## SELECTION
((

Everyone appointed to the DSO had to perform their powers, duties and
functions subject to the control and direction
of the head of the
Investigating Directorate.
3
It is
this accountability and control that insulated the DSO from political
interference.
[27]
Whatever Mr Flack’s position in the DSO, he was, like every
other employee in the DSO, subject to the control and direction
of
the head of the DSO. He would have exercised such powers and
performed such duties that the NPA Act ‘or any other law’
4
conferred
upon him. Manifestly, the NPA Act was not the only law regulating
special investigators and other employees in the DSO.
[28] Ms Nel submitted
that the only basis on which persons employed in terms of laws
governing the public service could be employed
in the DSO was by
secondment to the DSO in terms of s 7(4)(a)(iii) and (iv) above of
the NPA Act. Put differently, no one, or no
special investigator
employed in terms of the PSA could be employed in the DSO unless they
were seconded.
[29]
Her interpretation is unduly restrictive. The NPA Act was a new
statute. The investigating directorates and the DSO in particular
were even newer. The DSO had to have sufficient flexibility to
establish itself and to achieve its objective of being ‘the
most efficient and effective’ prosecuting authority.

))

## INFORMATION SHOWN
((

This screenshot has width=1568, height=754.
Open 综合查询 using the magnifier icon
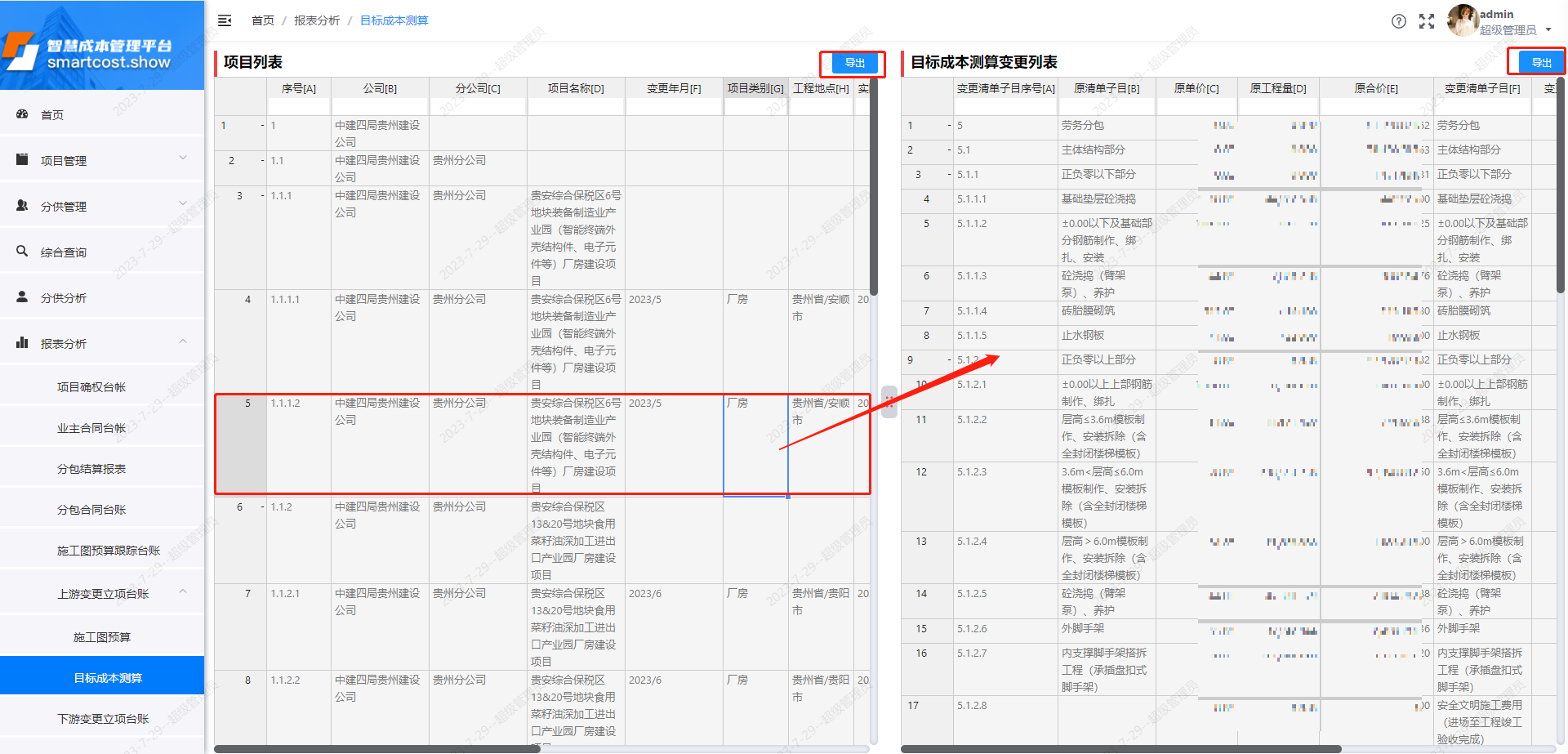pos(22,251)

))

## TASKS AND EXERCISES
A - Print the DSO passage between "[28] Ms Nel" and "were seconded.", inclusive.
B - Write what comes next in the DSO passage, picking up after its last sentence.
These lines come from a different source than the DSO passage.

## RESPONSES PER TASK
A -
[28] Ms Nel submitted
that the only basis on which persons employed in terms of laws
governing the public service could be employed
in the DSO was by
secondment to the DSO in terms of s 7(4)(a)(iii) and (iv) above of
the NPA Act. Put differently, no one, or no
special investigator
employed in terms of the PSA could be employed in the DSO unless they
were seconded.

B -
5
Sub-sections
7(4)(a)(iii) and (iv) merely enabled the secondment of people
employed in other state departments or even the private
sector to the
DSO. It did not preclude the appointment of employees on PSA terms
and conditions. Sub-section 7(4)(a)(v) conferred
a wide power on the
head of the investigating directorate to employ any person. Such
persons might well have been employees in
the public service and
elsewhere who were not seconded. Another consideration was that from
the perspective of the employees seconded,
these provisions ensured
that their security of tenure was not disturbed by the secondment.
6
[30] Sub-section 7(4)(b)
placed the prerogative of employing the most suitable persons in the
hands of the head of the Investigating
Directorate. This signalled
the priority given to the DSO and the authority to seek and employ
the best people. Furthermore, it
asserted the hierarchy of the DSO
over other state departments and any public or other bodies to avoid
or minimise conflicts that
might have arisen if the DSO poached staff
from other entities.
[31] The secondment of
public service employees clearly anticipated that some persons
staffing the DSO would have conditions of
service determined by the
PSA and other laws. Section 19 of the NPA also imports the PSA to
determine the conditions of service
of deputy directors and
prosecutors. Section 37 enables the administrative staff of the
Investigating Directorates to be appointed
under the PSA. In so far
as Mr Flack alleged that he was appointed as a director or at
director level, s 19 would have had his
conditions of service,
excluding his remuneration, determined by the PSA. But Mr Flack was
not appointed as a director or at director
level.
[32] Significantly, s
40(2) empowered the political head, i.e. the Minister in consultation
with the NDPP to make regulations regarding
the DSO to prescribe the
employment, training, promotion, posting, transfer and other
personnel management of special investigators.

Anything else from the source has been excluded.